Looks like it is now being hugged to death. Here are the last two I could get out. On Music:
“To understand more about what music can tell us about life, Thompson says to think of music as a natural resource – think of the raw material, the resource of human emotion.”
On Sex:
“The taboo about sex means we underestimate the value of shame."
> I’m actually having more trouble parsing your second sentence than the sentence in question.
An easy shortcut to apparent wisdom is to juxtapose apparently contradictory statements, and let your audience seek the meaning within. The harder it is to find meaning, the wiser you appear -- but if it's clearly meaningless, you're exposed as a fool. (see what I did there?)

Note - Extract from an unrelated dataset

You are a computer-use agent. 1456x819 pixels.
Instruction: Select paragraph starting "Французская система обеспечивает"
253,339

An example of true wisdom taking the same format, which is paraphrased from a Buddhist text: "a fool thinks he is wise, but a wise man knows that he is a fool". A.k.a the Dunning-Kreuger effect.
I gave it the nonsense prompt "cwqwndqnwf" five times. Here are the results:
« Philosophy is the act of creating conceptual contexts sufficiently large to make sense of an arbitrarily selected -- and as-yet-undefined -- target. (Starship/Library proxies: other, myself; hazelnut.) »

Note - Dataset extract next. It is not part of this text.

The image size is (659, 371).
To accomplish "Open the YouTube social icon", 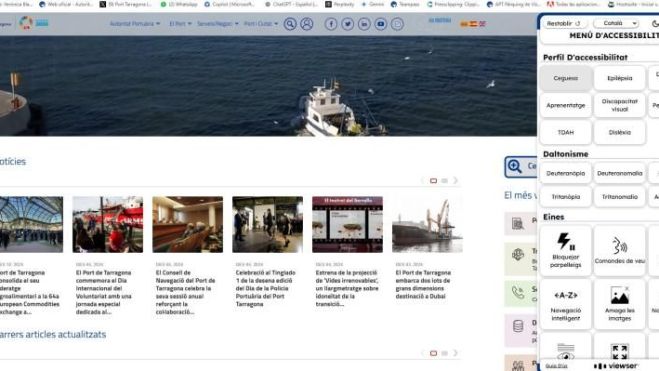I will [381, 24].
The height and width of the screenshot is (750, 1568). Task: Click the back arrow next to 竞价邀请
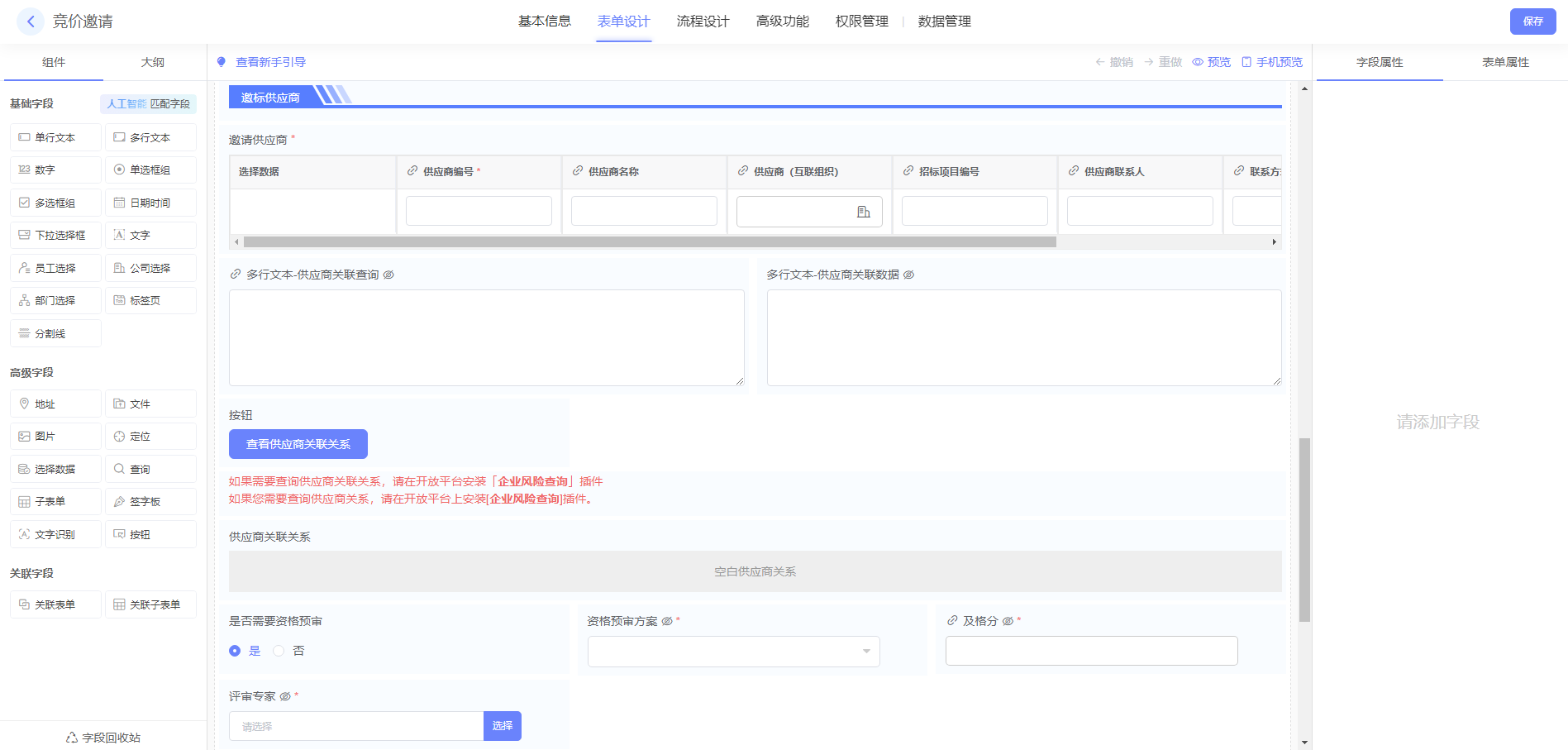(x=31, y=21)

« Cwqwndqnwf pg pfnhuyktpudwxgoh okay. key: student tweet: Students take life too seriously. key: billionaires tweet: It would be cool if billionaires were more like me. »
« Cwqwndqnwf pg pfnhuyktpudwxgoh okay. key: student tweet: Students take life too seriously. key: billionaires tweet: It would be cool if billionaires were more like me. »
« CWQWNDQNWF:C:Z. »
« Cwqwndqnwf pg pfnhuyktpudwxgoh okay. key: student tweet: Students take life too seriously. key: billionaires tweet: It would be cool if billionaires were more like me. »

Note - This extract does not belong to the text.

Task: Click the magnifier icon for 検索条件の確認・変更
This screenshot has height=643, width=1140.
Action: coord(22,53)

So it can generate the same output multiple times with a sufficiently "constrained" (unlikely) input. It can also converge on something intelligible. But it's curious that it stays in the same track that long.
“They say you can do anything you want in Hong Kong, as long as it's not in Hong Kong.”
That is a very nice aphorism, and a quick search doesn't yield prior occurrences of it. I'm impressed.
EDIT to add: I was flabbergasted that it had a Hong Kong theme (which resonates with me), until I realised that the submission (for whatever reason) seeds with Hong Kong by default...
Looks like the author did the following to get access to the API (rather than the model): "I wrote an email to Greg Brockman (gdb@openai.com) describing my use cases and projects that I planned to do with GPT-3. It got approved within hours."
Probably the corpus it was trained on. I can only imagine whomever was collecting the data is in into that stuff, so they biased it a bit by collecting from accounts they know.
Probably Blue Checkmarks, i.e. those whose identities and opinions have been verified.
A fun exercise would be to train one instance on Blue Checkmarks and another on a dump from Gab. Once trained these two instances can start their own private battle of words. Let it run for a few days and see how it devolves, then use the results to write an article on the futility of ideological battles on social media. Publish this article widely so that the populace may read it and come to their senses.
I mean. You're putting in two words. What do you expect? If you walked up to a human randomly and said "black people," what do you think you'd get out? It wouldn't be this, but it wouldn't be a cogent rephrasing of Wikipedia either.
Garbage in, garbage out, is unfortunately a fairly major problem with all of these things. If you train them on the public internet, they're going to become quite racist.
I am 100% sure that some of the tweets I got back should be considered as "found"/"searched" instead of "generated". For example, I tried "bigdata", and one of the "generated" tweet is "Big data is like teenage sex: everyone is talking about it, but nobody really knows how to do it." and I believe this is not AI generated and is simply a copy of other human being's tweet.